■ **Sağlanan malzeme**
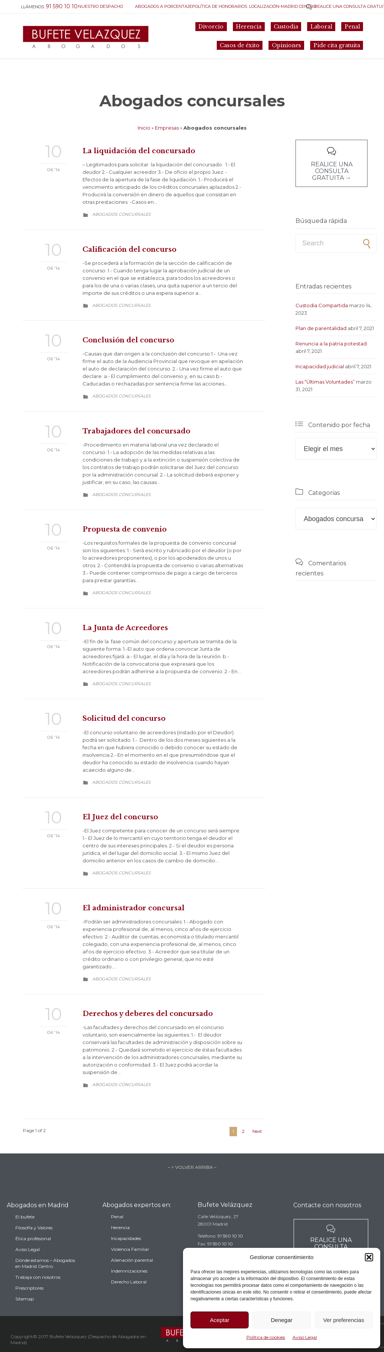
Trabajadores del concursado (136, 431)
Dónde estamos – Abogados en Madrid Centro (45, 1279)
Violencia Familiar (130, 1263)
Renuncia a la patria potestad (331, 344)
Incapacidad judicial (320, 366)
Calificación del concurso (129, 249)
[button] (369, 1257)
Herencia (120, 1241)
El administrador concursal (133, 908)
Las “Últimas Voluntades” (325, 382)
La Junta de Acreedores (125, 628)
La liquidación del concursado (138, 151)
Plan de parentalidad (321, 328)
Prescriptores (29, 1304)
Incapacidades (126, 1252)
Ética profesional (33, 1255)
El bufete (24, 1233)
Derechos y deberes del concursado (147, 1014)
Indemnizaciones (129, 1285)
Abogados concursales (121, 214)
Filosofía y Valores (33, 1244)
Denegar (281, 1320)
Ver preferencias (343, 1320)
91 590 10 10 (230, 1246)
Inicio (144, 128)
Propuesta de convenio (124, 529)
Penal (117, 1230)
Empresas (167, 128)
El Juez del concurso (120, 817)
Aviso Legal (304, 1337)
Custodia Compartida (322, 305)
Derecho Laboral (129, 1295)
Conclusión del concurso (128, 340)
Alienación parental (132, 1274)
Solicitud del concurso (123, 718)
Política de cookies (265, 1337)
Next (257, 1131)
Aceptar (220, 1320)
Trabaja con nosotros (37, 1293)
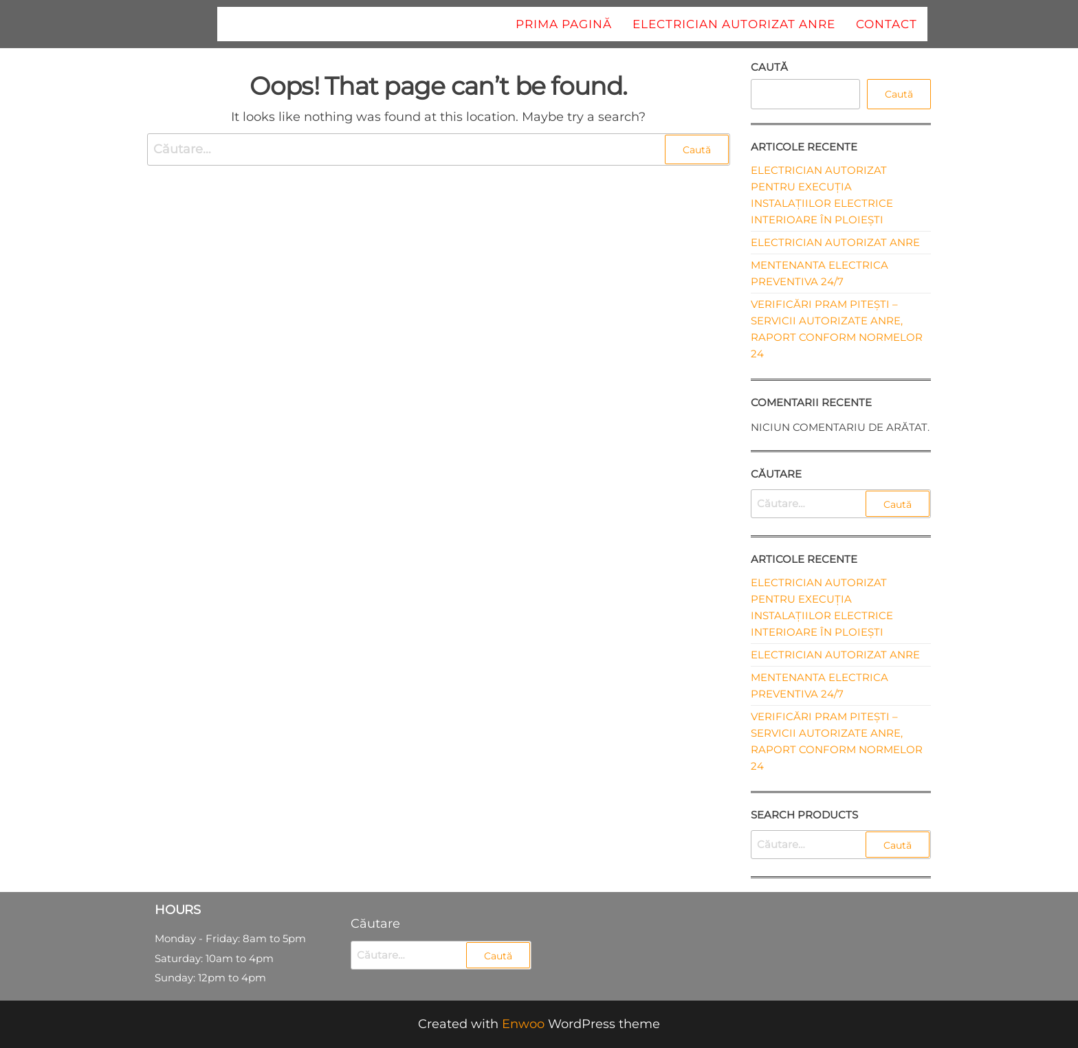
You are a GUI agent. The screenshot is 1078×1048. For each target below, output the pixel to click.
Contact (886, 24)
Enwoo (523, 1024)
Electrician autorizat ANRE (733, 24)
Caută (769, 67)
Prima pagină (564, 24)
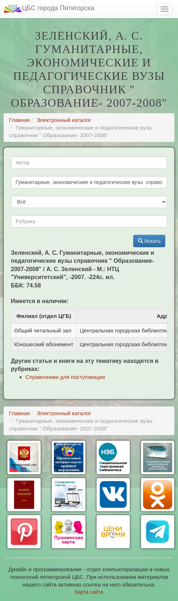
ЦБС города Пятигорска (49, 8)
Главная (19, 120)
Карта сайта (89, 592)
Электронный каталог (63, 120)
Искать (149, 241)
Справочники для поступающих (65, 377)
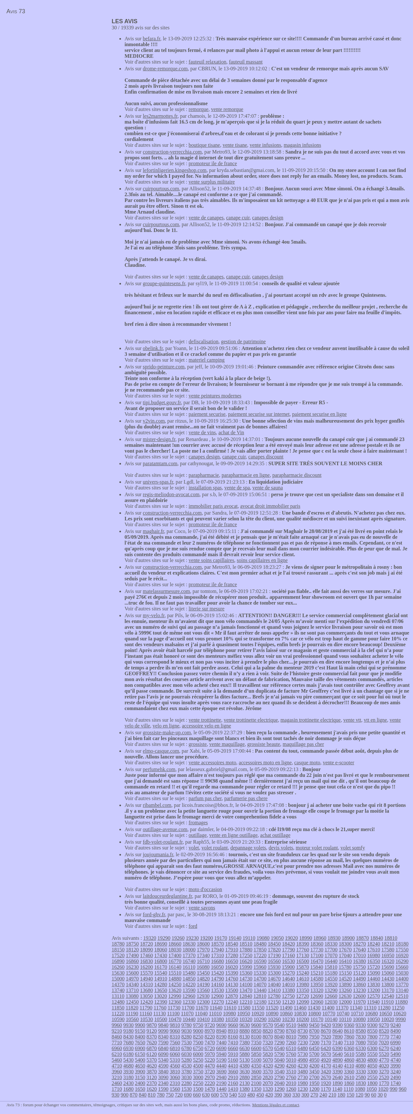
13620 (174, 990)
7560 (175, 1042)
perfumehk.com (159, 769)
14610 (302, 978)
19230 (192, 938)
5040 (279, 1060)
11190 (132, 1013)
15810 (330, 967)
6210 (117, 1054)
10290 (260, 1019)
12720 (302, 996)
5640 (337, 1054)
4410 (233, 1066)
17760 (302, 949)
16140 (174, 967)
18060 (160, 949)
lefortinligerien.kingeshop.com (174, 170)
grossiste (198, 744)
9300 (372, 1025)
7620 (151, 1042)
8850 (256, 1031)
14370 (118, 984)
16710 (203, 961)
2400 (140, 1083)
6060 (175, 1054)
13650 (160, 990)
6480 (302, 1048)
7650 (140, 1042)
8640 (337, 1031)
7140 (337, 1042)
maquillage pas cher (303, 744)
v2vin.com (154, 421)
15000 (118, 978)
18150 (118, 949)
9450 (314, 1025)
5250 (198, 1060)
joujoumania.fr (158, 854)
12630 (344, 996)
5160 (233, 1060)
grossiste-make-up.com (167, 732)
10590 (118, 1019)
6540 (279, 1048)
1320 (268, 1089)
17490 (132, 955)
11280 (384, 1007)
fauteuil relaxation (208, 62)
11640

■ **Verilen görev**
Listede "18060 (160, 949)" içeren satırdan "7650 (140, 1042)" içeren satıra kadar uzanan bölümü, iki uç da dahil olmak üzere, sorgu ve sonuç adlı iki sütunu olan bir CSV'ye dönüştürün. Her satırın metnini ve yanıtını tırnak içinde ayrı birer alana yazın, satır sonlarını da boşluğa çevirin.

■ **Görevin yanıtı**
sorgu,sonuç
"18060","(160, 949)"
"lefortinligerien.kingeshop.com","(174, 170)"
"grossiste","(198, 744)"
"9300","(372, 1025)"
"7620","(151, 1042)"
"8850","(256, 1031)"
"14370","(118, 984)"
"16710","(203, 961)"
"2400","(140, 1083)"
"6060","(175, 1054)"
"13650","(160, 990)"
"6480","(302, 1048)"
"7650","(140, 1042)"